Cultural Aspects of End-of-Life Advance Care Planning for African Americans: An Ethnonursing Study

John W. Collins, University of Michigan-Flint, Flint, MI, USA.
Rick Zoucha, Duquesne University, Pittsburgh, PA, USA.
Joan Such Lockhart, Duquesne University, Pittsburgh, PA, USA.
Sandra J. Mixer, University of Tennessee-Knoxville, Knoxville, TN, USA.

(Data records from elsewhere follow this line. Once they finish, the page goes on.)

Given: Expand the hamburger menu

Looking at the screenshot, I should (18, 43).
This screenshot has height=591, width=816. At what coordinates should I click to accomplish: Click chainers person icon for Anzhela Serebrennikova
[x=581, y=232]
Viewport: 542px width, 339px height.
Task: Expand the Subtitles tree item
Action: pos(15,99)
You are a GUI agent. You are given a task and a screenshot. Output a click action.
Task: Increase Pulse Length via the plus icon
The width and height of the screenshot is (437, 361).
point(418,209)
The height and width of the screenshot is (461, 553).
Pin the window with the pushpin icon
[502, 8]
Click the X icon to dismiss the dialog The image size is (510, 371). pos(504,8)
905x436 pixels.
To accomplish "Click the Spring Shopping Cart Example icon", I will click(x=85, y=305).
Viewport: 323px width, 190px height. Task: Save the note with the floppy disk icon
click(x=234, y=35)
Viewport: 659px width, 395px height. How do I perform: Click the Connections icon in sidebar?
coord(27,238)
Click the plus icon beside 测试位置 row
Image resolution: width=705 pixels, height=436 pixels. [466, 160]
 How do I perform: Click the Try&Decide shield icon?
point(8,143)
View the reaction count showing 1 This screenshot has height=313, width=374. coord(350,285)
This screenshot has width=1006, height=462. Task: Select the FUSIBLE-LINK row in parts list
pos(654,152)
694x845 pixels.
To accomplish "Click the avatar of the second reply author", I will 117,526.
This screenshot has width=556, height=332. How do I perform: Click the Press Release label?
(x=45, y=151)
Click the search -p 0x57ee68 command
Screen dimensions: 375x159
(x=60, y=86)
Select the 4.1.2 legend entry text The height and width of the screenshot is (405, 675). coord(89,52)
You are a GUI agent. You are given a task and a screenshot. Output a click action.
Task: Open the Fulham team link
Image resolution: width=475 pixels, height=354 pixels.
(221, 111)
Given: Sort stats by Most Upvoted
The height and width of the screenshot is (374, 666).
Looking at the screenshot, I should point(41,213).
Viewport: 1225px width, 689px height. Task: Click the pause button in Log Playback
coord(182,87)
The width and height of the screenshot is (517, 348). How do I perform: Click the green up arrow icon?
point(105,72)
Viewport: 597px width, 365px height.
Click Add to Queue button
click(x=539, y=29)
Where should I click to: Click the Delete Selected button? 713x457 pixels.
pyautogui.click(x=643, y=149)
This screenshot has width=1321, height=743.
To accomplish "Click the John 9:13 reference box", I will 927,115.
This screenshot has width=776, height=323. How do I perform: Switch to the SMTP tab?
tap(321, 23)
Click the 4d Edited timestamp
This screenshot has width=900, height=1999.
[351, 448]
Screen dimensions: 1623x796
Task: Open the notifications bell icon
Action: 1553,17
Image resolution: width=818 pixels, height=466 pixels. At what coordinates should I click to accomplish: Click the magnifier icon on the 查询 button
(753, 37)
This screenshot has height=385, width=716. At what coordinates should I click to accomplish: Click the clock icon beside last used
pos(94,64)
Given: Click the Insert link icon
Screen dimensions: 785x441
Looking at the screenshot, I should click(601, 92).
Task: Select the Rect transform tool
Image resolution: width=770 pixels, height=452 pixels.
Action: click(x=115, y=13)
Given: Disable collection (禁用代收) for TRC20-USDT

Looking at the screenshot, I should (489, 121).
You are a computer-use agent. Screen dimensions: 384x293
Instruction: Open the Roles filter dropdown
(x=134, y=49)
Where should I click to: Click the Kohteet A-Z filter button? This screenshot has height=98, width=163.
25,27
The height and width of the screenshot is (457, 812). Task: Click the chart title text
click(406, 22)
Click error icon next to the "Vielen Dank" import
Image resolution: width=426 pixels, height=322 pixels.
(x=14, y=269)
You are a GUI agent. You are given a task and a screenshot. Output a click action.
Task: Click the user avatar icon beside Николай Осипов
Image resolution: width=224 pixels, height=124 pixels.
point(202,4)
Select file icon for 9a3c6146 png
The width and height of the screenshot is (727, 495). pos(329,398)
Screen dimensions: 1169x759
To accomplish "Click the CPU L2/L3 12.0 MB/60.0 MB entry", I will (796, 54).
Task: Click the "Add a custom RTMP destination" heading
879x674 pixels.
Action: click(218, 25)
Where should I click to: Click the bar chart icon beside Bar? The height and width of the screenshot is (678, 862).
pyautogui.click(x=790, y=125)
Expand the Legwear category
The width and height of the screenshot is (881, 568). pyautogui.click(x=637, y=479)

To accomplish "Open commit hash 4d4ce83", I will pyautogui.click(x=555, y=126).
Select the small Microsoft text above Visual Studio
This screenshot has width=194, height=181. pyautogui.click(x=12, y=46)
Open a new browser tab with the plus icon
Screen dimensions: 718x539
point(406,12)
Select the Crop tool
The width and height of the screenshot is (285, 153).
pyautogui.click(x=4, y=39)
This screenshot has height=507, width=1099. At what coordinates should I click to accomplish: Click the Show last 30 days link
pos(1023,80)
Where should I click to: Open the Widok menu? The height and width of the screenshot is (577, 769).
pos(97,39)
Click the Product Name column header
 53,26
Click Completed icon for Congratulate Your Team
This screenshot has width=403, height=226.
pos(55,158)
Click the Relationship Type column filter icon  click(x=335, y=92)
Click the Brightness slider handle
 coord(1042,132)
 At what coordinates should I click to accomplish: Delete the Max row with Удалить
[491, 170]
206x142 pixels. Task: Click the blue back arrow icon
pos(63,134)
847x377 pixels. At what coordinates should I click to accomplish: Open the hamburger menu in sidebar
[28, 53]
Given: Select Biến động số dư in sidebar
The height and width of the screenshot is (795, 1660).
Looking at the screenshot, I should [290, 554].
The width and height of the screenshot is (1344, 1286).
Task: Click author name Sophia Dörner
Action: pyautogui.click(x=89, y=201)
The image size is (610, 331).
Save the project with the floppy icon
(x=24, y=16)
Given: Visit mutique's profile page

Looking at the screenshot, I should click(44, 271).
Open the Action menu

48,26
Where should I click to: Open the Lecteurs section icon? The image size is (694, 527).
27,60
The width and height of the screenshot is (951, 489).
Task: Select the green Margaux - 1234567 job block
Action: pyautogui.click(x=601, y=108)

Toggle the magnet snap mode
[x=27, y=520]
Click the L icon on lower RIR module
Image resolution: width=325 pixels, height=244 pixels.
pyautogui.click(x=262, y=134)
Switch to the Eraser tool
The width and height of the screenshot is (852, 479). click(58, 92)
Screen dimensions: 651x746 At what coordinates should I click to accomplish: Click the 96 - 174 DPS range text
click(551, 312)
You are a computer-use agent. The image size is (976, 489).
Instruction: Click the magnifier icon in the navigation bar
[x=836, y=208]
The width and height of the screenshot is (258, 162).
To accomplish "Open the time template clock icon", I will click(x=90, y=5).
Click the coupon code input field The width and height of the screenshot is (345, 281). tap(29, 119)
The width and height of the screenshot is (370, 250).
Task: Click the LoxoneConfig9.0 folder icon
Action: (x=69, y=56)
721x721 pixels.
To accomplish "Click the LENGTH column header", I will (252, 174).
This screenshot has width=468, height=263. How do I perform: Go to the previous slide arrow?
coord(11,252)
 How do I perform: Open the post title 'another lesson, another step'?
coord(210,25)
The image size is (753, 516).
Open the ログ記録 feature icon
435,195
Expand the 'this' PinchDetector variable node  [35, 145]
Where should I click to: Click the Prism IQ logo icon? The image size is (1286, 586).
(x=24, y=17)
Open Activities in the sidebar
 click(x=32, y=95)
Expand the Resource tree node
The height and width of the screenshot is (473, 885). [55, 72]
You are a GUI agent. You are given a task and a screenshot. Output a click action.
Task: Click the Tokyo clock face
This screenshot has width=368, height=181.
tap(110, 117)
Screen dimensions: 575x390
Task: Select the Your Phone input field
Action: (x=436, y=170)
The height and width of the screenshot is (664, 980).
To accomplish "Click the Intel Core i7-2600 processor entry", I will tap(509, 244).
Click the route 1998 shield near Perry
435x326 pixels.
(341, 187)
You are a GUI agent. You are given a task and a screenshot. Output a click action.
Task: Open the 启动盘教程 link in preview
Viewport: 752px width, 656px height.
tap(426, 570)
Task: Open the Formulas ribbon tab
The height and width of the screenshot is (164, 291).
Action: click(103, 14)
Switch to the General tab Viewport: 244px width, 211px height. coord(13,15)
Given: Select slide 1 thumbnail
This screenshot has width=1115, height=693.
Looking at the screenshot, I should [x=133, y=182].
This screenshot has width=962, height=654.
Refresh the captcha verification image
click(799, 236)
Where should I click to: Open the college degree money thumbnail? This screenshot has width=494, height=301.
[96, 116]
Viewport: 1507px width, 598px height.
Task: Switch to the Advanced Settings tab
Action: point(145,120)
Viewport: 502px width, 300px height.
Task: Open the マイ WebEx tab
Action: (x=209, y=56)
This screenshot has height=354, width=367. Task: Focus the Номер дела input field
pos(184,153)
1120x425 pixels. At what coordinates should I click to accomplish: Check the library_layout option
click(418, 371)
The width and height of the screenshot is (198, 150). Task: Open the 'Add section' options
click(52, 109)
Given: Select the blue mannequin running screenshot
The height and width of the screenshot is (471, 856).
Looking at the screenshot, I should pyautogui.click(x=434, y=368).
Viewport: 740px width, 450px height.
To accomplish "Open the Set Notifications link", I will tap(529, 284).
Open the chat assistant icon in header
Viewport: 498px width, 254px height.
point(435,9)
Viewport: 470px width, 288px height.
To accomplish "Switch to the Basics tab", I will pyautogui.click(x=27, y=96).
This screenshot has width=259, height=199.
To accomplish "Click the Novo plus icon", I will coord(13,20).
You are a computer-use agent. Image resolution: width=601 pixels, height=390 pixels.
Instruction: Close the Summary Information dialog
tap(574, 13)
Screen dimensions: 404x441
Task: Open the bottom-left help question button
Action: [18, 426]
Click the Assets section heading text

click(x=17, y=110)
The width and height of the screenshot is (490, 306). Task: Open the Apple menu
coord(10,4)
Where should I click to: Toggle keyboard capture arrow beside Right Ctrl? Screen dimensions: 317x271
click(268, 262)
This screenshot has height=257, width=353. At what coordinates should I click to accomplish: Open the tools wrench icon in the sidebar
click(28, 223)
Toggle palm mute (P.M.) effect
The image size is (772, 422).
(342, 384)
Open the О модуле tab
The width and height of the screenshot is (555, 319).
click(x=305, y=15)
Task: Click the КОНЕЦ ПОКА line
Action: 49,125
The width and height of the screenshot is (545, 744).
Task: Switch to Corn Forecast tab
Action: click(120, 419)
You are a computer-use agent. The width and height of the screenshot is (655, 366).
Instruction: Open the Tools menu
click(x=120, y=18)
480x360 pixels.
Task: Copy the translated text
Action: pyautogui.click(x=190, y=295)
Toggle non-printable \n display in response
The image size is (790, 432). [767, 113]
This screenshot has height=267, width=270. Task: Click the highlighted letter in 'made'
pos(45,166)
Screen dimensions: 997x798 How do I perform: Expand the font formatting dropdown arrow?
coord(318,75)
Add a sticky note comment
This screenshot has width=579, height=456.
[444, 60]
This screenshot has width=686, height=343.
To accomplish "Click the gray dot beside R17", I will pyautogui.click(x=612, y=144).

INTRODUCTION: Advance directive completion rates among the general population are low, with even lower completion rates among African Americans (AAs). This study's purpose was to identify culturally based meanings, expressions, and traditions of end-of-life (EOL) advance care planning (ACP) and decision making in order to promote culturally congruent nursing care among African Americans. METHODOLOGY: Leininger's Culture Care Theory and Ethnonursing Research Method guided the study. A convenience sample of 21 informants were interviewed in community settings. Data analysis was guided using Leininger's phases of ethnonursing data analysis for qualitative data. RESULTS: Three themes emerged that affect EOL decision making: (a) faith in God and belief in life after death, (b) a strong matriarchal family structure, and (c) fear of talking about death and mistrust of the U.S. health care system. DISCUSSION: AA culture, beliefs, and traditions influence EOL ACP and practices, and must be considered while providing culturally congruent care.